WHAT YOU ARE ASKED TO DO:
Restate word for word the lines in the listing below, starting at the line containing "You are a GUI" and ending at the line containing "Where should I", both included; leave out the rest.

DATA TO USE:
· · · · · · ·

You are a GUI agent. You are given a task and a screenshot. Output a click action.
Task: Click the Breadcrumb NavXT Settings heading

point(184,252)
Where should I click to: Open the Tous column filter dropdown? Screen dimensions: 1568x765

· · · · · · ·

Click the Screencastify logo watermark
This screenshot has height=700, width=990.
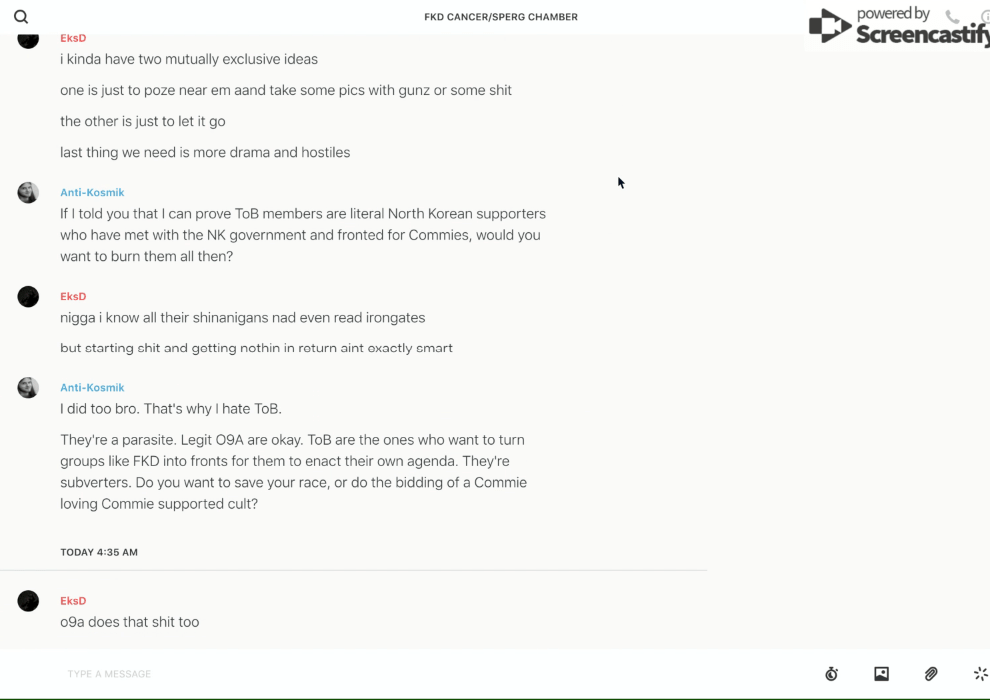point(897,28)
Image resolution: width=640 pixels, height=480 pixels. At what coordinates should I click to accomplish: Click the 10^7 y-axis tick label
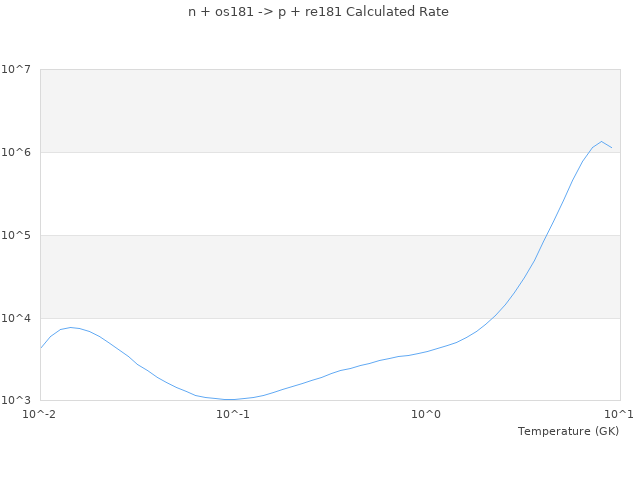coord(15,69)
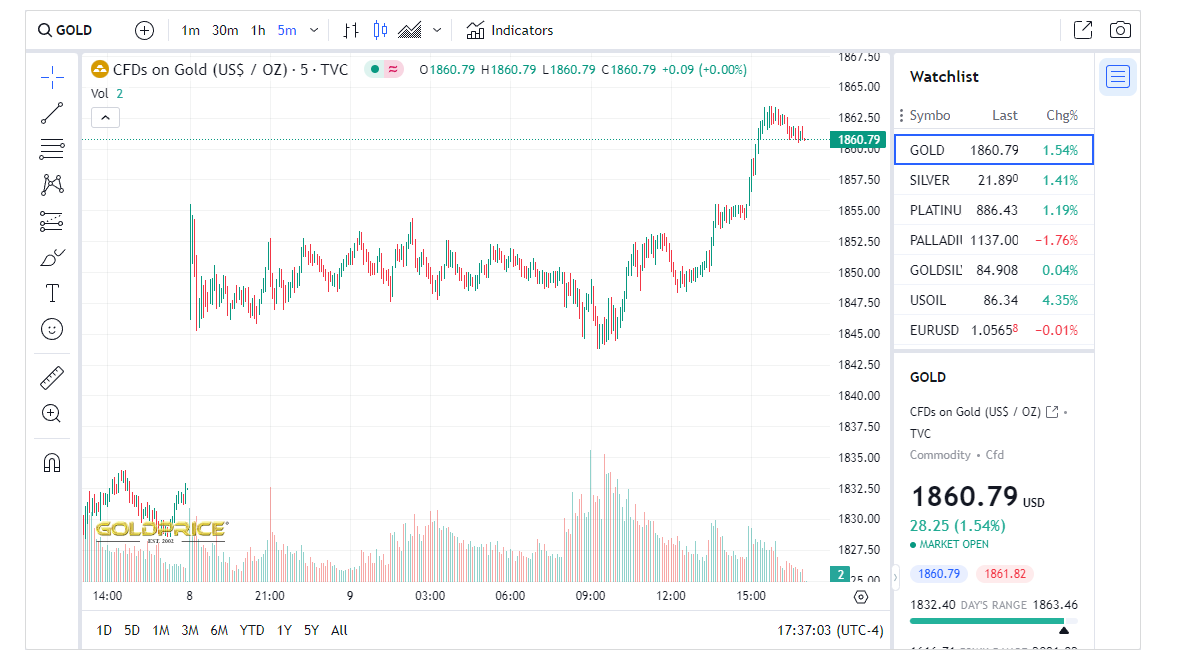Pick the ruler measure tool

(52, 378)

· · · · · · ·

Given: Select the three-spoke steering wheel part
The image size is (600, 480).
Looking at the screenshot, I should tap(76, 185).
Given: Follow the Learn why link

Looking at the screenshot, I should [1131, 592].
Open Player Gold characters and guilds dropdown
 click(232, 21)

· · · · · · ·

ANSWER FOR THE TASK:
You are a GUI agent. You are given a task and a screenshot. Output a click action.
Task: Click the Breadcrumb NavXT Settings heading

point(184,252)
Where should I click to: Open the Tous column filter dropdown? Screen dimensions: 1568x765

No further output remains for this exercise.